■ **Entries shown**:
________________________________________
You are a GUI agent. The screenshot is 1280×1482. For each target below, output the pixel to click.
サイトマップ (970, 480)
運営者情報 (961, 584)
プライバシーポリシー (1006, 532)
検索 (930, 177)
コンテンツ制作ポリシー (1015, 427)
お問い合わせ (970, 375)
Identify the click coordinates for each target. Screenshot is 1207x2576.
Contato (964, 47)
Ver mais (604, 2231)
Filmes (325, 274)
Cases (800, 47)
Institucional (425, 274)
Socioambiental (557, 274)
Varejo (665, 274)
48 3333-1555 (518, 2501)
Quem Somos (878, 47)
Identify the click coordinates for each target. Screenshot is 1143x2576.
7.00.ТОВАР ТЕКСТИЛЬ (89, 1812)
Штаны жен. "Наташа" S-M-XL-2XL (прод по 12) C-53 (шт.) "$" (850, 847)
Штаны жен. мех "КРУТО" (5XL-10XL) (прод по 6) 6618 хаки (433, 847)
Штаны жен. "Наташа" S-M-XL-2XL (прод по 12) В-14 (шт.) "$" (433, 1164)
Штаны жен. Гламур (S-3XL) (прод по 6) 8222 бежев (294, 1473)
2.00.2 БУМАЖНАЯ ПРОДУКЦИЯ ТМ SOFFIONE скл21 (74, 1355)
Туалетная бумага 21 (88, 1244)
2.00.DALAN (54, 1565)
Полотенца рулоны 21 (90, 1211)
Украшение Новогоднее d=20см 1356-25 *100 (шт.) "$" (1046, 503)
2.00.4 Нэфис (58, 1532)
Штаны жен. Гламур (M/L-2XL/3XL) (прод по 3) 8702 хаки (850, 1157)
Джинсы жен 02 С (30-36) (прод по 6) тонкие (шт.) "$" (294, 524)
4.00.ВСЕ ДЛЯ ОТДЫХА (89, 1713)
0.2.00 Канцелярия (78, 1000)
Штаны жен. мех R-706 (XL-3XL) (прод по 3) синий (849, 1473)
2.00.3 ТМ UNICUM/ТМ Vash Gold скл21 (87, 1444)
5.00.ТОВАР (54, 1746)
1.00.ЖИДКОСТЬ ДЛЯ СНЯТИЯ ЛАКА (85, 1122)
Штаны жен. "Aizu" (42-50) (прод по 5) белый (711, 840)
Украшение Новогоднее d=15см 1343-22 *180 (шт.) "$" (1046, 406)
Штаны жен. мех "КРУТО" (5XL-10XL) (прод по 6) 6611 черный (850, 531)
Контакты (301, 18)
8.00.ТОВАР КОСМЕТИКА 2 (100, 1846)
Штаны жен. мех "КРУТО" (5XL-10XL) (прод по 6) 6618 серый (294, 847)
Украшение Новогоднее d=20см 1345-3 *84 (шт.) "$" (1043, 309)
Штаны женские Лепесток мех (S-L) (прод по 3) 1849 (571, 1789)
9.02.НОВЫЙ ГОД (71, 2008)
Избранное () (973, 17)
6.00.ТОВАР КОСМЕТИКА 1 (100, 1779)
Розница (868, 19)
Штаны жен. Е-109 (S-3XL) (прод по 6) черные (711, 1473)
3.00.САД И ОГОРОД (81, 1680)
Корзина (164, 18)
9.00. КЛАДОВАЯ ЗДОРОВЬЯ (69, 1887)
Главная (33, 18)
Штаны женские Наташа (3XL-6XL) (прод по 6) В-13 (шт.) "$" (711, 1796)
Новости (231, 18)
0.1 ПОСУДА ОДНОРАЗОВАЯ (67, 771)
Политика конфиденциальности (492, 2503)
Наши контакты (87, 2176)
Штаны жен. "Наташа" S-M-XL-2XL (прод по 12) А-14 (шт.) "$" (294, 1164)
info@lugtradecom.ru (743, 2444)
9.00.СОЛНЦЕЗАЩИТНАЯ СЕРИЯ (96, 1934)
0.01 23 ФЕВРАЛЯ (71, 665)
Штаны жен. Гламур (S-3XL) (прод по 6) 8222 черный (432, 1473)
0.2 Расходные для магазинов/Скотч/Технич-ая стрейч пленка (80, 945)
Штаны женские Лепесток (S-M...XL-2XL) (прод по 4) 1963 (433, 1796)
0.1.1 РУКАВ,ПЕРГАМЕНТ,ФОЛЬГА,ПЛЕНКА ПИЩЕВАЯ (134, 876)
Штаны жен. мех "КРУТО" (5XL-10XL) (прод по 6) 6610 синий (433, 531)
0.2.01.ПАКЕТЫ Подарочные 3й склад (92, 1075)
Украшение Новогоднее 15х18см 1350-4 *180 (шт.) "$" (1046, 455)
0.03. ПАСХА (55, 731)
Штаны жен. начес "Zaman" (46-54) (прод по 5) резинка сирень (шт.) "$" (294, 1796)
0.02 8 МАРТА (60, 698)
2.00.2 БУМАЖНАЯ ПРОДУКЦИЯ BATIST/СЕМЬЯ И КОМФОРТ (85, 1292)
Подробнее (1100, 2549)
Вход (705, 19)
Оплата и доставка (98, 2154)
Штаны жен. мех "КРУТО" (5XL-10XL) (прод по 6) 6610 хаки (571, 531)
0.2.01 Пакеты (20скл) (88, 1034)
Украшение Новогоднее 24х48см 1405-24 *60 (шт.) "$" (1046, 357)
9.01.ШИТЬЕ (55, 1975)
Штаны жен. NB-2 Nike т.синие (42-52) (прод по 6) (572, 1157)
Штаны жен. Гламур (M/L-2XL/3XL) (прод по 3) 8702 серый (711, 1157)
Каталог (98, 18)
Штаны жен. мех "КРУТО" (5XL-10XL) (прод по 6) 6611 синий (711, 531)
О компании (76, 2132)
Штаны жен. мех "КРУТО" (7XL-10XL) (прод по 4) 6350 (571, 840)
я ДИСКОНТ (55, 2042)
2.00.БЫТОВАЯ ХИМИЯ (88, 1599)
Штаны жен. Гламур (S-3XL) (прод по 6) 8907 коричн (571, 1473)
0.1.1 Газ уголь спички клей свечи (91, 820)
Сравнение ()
________________________________________
■ **The request**:
Copy the material above word for word, from the line with "Украшение Новогоднее 24х48см" through the last line.

■ **Output of the task**:
Украшение Новогоднее 24х48см 1405-24 *60 (шт.) "$" (1046, 357)
9.01.ШИТЬЕ (55, 1975)
Штаны жен. NB-2 Nike т.синие (42-52) (прод по 6) (572, 1157)
Штаны жен. Гламур (M/L-2XL/3XL) (прод по 3) 8702 серый (711, 1157)
Каталог (98, 18)
Штаны жен. мех "КРУТО" (5XL-10XL) (прод по 6) 6611 синий (711, 531)
О компании (76, 2132)
Штаны жен. мех "КРУТО" (7XL-10XL) (прод по 4) 6350 (571, 840)
я ДИСКОНТ (55, 2042)
2.00.БЫТОВАЯ ХИМИЯ (88, 1599)
Штаны жен. Гламур (S-3XL) (прод по 6) 8907 коричн (571, 1473)
0.1.1 Газ уголь спички клей свечи (91, 820)
Сравнение ()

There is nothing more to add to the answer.